Team member Kushal Manjunatha Singh offered a candid and mature assessment after the game. 'Back in India, we are number one. We can beat any team in our age group. But here, the competition is different. We are here to know where and what we need to improve on,' he said.
What the Tournament Involves
The NBA Rising Stars Invitational 2025 runs from 23 June to 29 June at the OCBC Arena, Singapore, organised in collaboration with Sport Singapore (SportSG) and the Singapore Tourism Board (STB). The tournament features 12 boys' teams and 12 girls' teams, all comprising athletes aged 18 and under drawn from across the Asia-Pacific region.
This year's event is headlined by a roster of basketball luminaries, including NBA champions Jeremy Lin and Mitch Richmond, Los Angeles Lakers forward Rui Hachimura, and WNBA champion Lauren Jackson.
Why This Matters for Indian Basketball
Velammal International School's participation marks a noteworthy moment for grassroots basketball development in India. Exposure to Asia-Pacific-level competition at the under-18 stage is precisely the kind of accelerant that sports development experts argue is missing from the Indian pathway. Notably, the team's willingness to benchmark against stronger opposition — rather than avoid it — reflects a shift in competitive mindset among Indian youth programmes.

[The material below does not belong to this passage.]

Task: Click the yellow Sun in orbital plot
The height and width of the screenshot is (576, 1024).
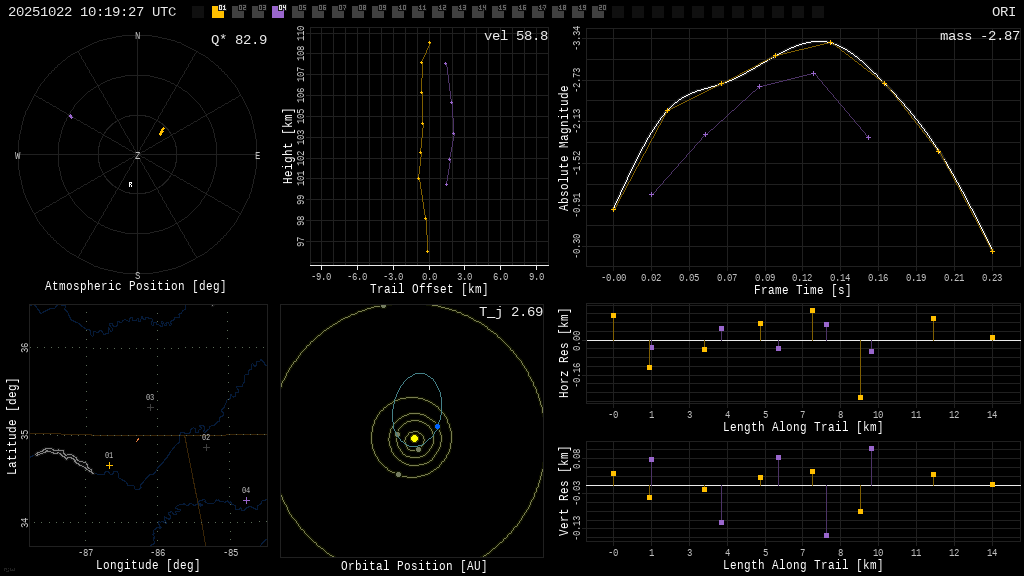Action: pos(414,438)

This is not merely a participation exercise. The insights gathered in Singapore — on conditioning, team systems, and pace of play — are expected to feed directly into the squad's preparation for future domestic and international competitions.
What Comes Next
The tournament continues through 29 June, giving the Velammal squad further opportunities to compete, observe, and absorb lessons from the region's best under-18 programmes. Their performance in Singapore is widely seen as a foundation — not a ceiling — for where Indian youth basketball can go.